Collection entries
◇ ◇ ◇ ◇ ◇
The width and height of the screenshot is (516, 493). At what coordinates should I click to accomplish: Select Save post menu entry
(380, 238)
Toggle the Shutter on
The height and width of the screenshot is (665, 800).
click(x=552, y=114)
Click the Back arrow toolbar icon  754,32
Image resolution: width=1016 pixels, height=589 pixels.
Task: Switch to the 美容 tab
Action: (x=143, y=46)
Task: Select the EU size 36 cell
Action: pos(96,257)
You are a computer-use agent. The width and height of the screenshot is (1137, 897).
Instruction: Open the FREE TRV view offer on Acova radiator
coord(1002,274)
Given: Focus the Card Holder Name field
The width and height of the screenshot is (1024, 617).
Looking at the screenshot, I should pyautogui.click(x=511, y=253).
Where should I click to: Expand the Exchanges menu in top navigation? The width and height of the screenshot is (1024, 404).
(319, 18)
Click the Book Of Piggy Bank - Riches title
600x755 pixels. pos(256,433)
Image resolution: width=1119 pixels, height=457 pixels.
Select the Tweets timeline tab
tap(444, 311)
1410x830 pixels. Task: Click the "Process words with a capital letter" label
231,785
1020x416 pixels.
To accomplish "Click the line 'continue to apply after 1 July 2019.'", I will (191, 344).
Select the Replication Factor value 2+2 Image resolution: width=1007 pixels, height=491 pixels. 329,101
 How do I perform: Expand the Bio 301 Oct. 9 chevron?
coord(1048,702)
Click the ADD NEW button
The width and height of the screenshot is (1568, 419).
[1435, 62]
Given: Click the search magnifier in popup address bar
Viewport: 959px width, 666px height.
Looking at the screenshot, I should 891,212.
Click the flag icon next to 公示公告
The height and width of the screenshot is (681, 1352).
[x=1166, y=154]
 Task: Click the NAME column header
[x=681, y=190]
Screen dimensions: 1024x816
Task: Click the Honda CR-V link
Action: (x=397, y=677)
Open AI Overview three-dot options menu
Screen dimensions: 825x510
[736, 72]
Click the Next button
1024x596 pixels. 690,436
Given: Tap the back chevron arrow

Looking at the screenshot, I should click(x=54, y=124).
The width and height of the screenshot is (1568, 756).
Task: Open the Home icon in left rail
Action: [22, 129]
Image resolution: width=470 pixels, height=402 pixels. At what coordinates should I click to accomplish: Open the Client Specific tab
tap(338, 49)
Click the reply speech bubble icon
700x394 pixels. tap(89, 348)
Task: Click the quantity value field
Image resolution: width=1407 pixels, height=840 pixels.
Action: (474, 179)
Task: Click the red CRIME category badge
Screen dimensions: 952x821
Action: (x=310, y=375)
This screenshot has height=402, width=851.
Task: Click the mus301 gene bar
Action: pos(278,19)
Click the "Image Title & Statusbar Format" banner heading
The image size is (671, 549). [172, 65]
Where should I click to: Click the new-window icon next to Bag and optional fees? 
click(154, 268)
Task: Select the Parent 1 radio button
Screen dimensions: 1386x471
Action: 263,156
◇ ◇ ◇ ◇ ◇
# Required work:
Locate the word "value" in the records above, and return each line that has it.

# Output:
Select the Replication Factor value 2+2 Image resolution: width=1007 pixels, height=491 pixels. 329,101
Task: Click the quantity value field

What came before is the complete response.